SlipStream (v)

SlipStream (v)

Date: 28th May 2011

In spring 2010 Peckham Space selected artist David Cotterrell to work with residents from north Peckham on a project that would address the theme of identity for the area. The resulting project, Slipstream, proposed to make a new film taking north Peckham residents’ narratives of how their landscape has changed over the last 45 years as its starting point.

Slipstream is filmed from the air using a specially-constructed aerial drone, exploring airspace previously occupied by buildings, relaying lost views of Peckham and the wider area. This journey investigates a landscape researched through found footage, archived maps and the photographic and printed material supplied by the participants.

Slipstream is an experiment, which aims to enable the residents’ memories rather than the area’s current architecture to guide the navigation of space.

In mapping and planning cities, the physical environment dominates our perception. We explore the landscape via satellite photography and schematised road maps. Decisions made about architectural need, failing and success are informed by statistical analyses and articulated through area-wide strategies.

Cities are complex. The reasons for loyalty, affection, anxiety and alienation are personal and individual; and while the generalised views can offer a representation of the landscape, they alone cannot provide empathy with the experience of living within it. Whether considering the shift of perspective gained from knowing the name of a friend living at the flat you are walking past or the experience made possible from standing on a platform seven metres higher than the pavement that now exists, the challenge is imagining the experience of others.

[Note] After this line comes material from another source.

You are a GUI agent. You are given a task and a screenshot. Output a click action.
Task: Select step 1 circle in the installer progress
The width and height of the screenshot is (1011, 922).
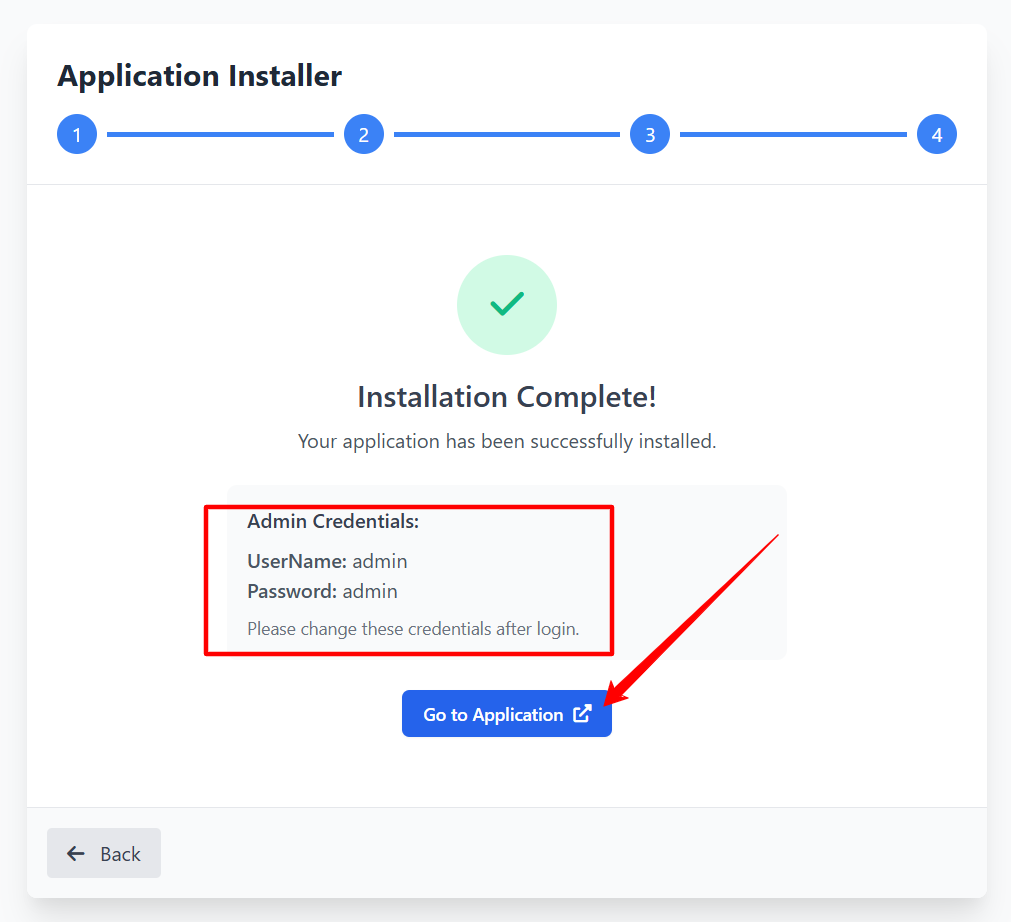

The alternative to the God’s Eye View perspective of masterplans is not obvious or simple. If you attempt to document the first person view, any pretence at objectivity is lost. The choice of whose view we represent as significant or important is inherently hierarchical and if we attempt to document all possible perceptions of space, the archive will become near infinite and impenetrable.

This project does not introduce a better way to understand space, a more democratic representation or an alternative to existing systems. The project represents a convoluted and labour-intensive journey to replicate views, which might at one point have been simple to attain. The views of a landscape defined by an architectural experiment in platform living are not represented because they are the most important or the most universal reference to the experience of the area. They are approximated and represented here to remind us that for each resident, visitor and stranger the understanding of place is composed of the combinations of views – real, imagined, remembered and abstracted.

The idea that some walking amongst us may remember inhabiting and traversing space, which is now simply a volume of air, offers a gentle reminder of the need to look beyond the maps and plans when describing our homes and why they mean something to us.